-- start of Source text --

11. Indemnification. Subject to applicable law, Executive will be provided
indemnification to the maximum extent permitted by the Company's Articles of
Incorporation or Bylaws, including, if applicable, any directors and officers
insurance policies, with such indemnification to be on terms determined by the
Board or any of its committees, but on terms no less favorable than provided to
any other Company executive officer or director and subject to the terms of any
separate written indemnification agreement.
12. Confidential Information. Executive will execute the Company's standard form
of confidential information, intellectual property, non-competition and
non-solicitation agreement, appended hereto as Exhibit B (the "Restrictive
Covenant Agreement").

-- end of Source text --

§ Parts of the exercise:
a) Name each subject that the contract clauses say the Company's standard form agreement covers.
b) Extend the contract clauses by writing the next numbered clause after the Restrictive Covenant Agreement definition.

-- start of Records --

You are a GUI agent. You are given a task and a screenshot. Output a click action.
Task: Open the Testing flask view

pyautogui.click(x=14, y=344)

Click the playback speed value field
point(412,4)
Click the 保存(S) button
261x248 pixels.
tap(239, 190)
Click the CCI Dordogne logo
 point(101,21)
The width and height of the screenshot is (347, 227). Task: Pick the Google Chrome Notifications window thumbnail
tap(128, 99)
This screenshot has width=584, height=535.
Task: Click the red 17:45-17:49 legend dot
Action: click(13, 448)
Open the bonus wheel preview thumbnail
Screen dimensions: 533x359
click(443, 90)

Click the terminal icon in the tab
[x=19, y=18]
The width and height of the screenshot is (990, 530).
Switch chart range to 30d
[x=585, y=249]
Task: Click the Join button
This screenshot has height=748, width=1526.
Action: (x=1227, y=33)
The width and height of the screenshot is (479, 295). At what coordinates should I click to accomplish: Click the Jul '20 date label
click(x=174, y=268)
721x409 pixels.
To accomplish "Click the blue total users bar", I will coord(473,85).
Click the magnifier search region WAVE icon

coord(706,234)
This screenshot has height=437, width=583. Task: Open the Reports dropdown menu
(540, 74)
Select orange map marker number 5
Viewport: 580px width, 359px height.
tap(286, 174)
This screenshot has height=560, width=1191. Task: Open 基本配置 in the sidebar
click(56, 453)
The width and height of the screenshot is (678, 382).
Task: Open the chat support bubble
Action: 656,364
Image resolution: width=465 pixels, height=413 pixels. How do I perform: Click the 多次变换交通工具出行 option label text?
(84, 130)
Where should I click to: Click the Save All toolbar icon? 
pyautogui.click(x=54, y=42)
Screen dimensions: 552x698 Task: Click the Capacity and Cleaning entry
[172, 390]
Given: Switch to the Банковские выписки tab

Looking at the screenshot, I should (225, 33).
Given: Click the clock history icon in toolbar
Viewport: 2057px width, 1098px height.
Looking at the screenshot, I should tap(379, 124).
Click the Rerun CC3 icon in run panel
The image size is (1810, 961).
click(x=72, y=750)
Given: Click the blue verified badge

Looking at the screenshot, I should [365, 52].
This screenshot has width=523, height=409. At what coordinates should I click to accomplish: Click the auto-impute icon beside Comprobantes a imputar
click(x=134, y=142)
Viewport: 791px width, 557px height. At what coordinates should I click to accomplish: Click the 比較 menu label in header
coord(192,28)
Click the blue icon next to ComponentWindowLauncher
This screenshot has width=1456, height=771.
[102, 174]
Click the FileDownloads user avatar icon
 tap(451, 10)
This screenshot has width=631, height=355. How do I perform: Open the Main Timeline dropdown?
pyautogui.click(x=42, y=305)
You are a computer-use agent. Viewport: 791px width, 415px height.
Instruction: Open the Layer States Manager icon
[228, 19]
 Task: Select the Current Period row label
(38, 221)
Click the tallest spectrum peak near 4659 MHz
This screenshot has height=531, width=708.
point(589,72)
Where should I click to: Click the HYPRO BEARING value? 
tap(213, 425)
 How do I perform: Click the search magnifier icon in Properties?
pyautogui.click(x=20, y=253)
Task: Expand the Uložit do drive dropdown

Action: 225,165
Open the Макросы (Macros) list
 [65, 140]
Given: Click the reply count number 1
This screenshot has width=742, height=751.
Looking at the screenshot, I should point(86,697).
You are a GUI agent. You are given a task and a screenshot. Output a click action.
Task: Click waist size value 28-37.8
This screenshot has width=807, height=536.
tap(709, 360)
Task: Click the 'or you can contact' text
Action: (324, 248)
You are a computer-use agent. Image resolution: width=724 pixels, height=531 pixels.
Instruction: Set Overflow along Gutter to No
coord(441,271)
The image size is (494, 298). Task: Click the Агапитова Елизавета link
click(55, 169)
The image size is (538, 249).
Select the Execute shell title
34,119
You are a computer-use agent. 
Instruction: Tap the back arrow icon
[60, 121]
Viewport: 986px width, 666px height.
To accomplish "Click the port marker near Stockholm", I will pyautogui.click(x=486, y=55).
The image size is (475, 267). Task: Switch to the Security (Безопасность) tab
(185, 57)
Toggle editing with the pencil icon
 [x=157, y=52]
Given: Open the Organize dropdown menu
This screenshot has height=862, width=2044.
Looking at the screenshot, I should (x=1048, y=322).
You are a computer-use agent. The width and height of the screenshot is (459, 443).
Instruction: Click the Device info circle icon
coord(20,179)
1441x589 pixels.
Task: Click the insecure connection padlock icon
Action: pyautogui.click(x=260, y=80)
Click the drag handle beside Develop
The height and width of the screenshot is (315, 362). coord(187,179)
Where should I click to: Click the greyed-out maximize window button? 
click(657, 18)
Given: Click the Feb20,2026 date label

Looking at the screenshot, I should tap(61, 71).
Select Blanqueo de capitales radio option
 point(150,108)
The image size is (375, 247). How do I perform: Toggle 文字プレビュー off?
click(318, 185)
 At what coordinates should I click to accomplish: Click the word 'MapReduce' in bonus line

-- end of Records --

§ In response:
a) Confidential information, intellectual property, non-competition, non-solicitation

b)
13. Assignment. This Agreement will be binding upon and inure to the benefit of
(a) the heirs, executors and legal representatives of Executive upon Executive's
death, and (b) any successor of the Company. Any such successor of the Company
will be deemed substituted for the Company under the terms of this Agreement for
all purposes. For this purpose, "successor" means any person, firm, corporation,
or other business entity which at any time, whether by purchase, merger, or
otherwise, directly or indirectly acquires all or substantially all of the
assets or business of the Company. None of the rights of Executive to receive
any form of compensation payable pursuant to this Agreement may be assigned or
transferred except by will or the laws of descent and distribution. Any other
attempted assignment, transfer, conveyance, or other disposition of Executive's
right to compensation or other benefits will be null and void.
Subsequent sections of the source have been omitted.